• [DATASET EXCERPTS]:
Start of Block

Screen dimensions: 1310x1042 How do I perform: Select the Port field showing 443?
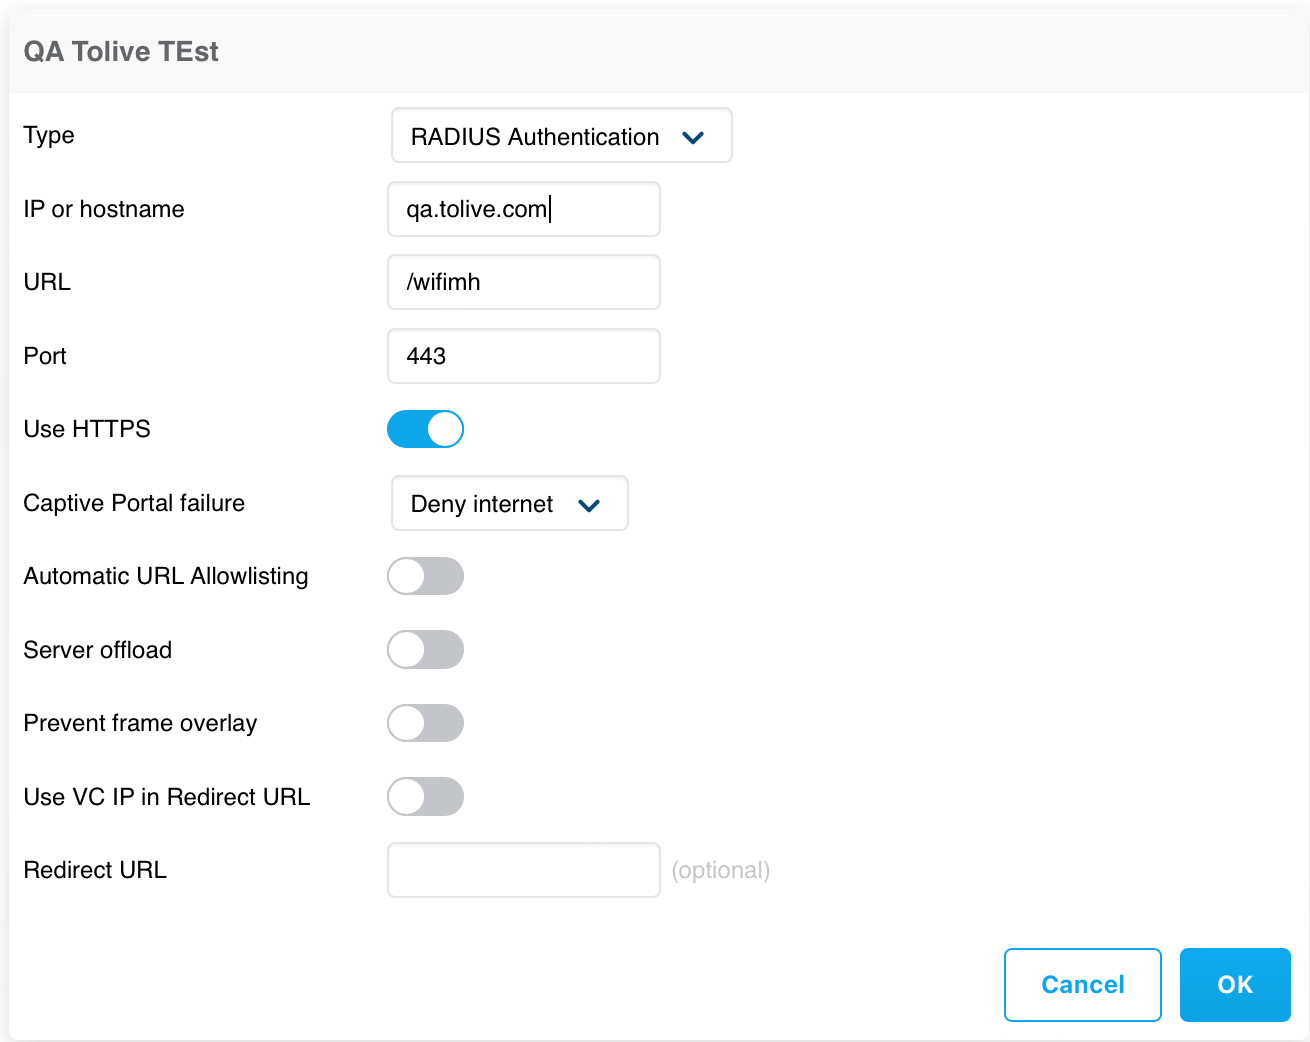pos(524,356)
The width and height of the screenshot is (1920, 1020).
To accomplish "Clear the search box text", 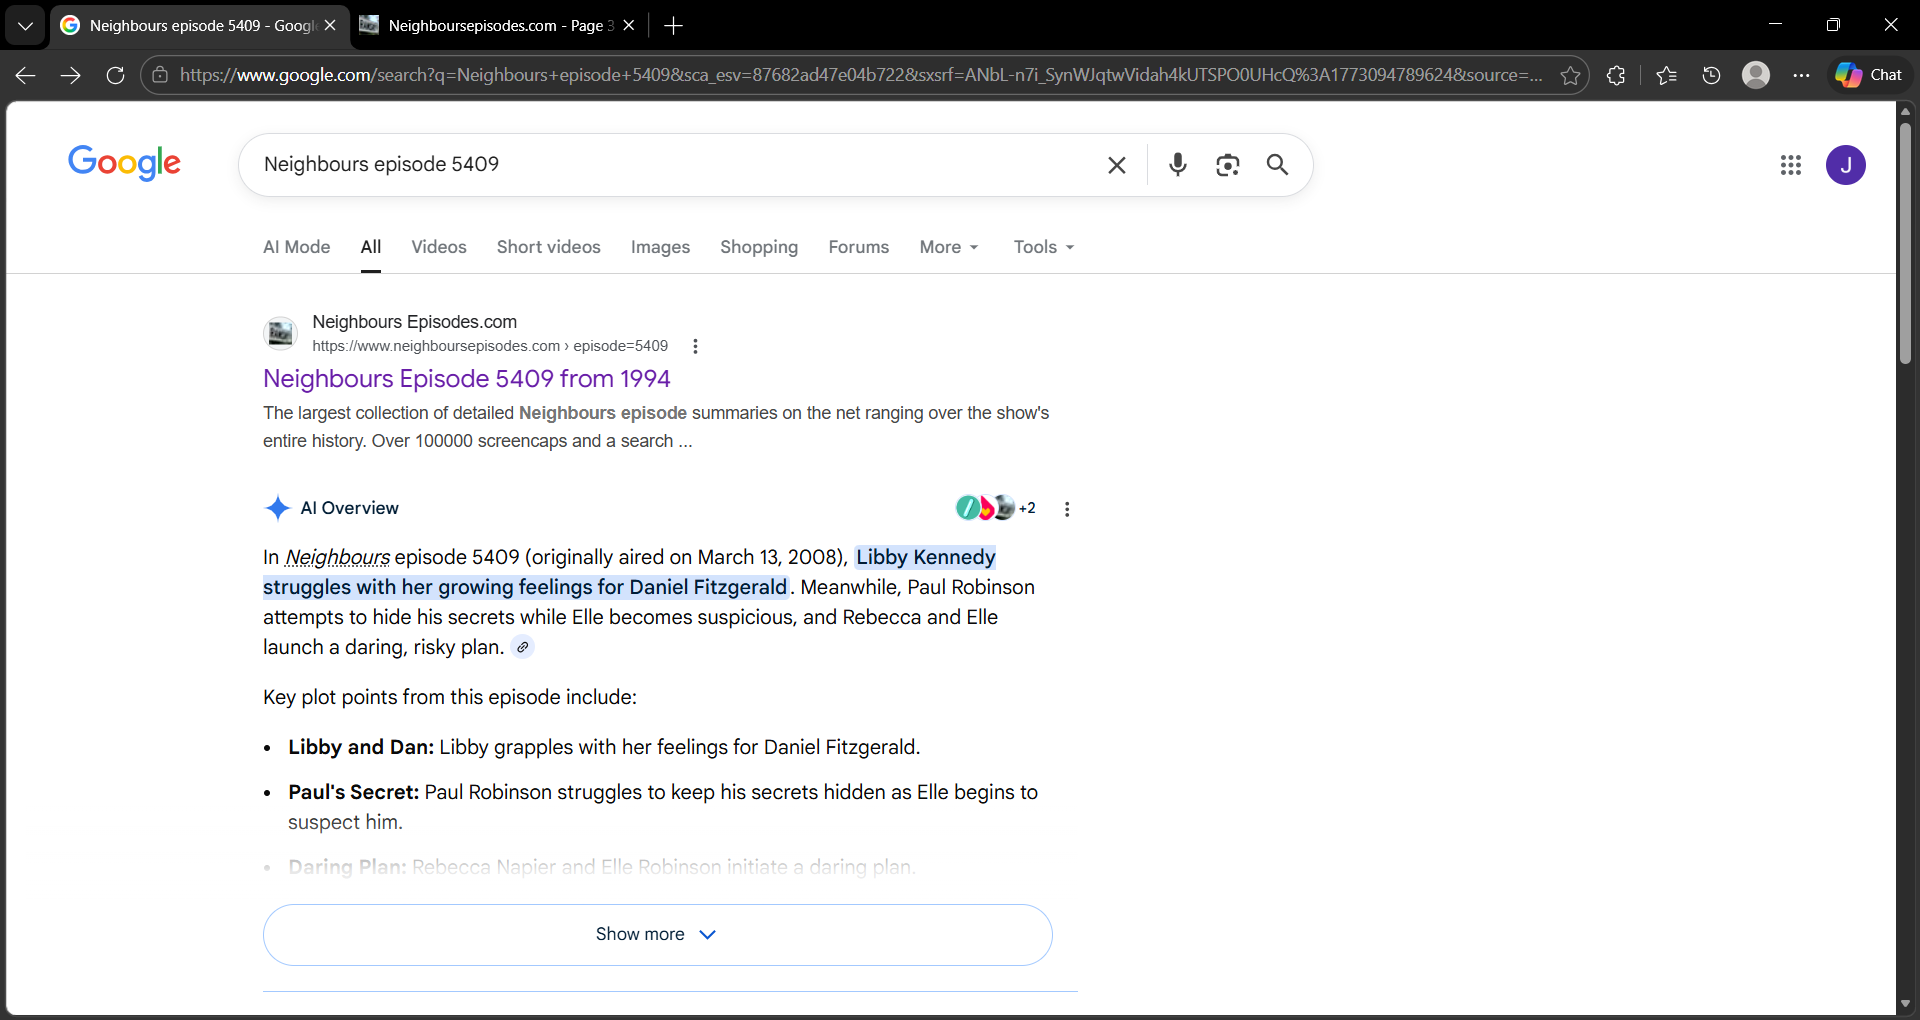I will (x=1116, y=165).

End of Block
Start of Block

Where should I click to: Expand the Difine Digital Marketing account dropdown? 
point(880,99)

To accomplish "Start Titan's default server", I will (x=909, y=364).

End of Block
Start of Block

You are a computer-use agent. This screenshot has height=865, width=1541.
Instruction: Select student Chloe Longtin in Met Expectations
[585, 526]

End of Block

Please copy every line from the entries that includes the word "screenshot".

The width and height of the screenshot is (1920, 1020).
You are a computer-use agent. This screenshot has height=865, width=1541.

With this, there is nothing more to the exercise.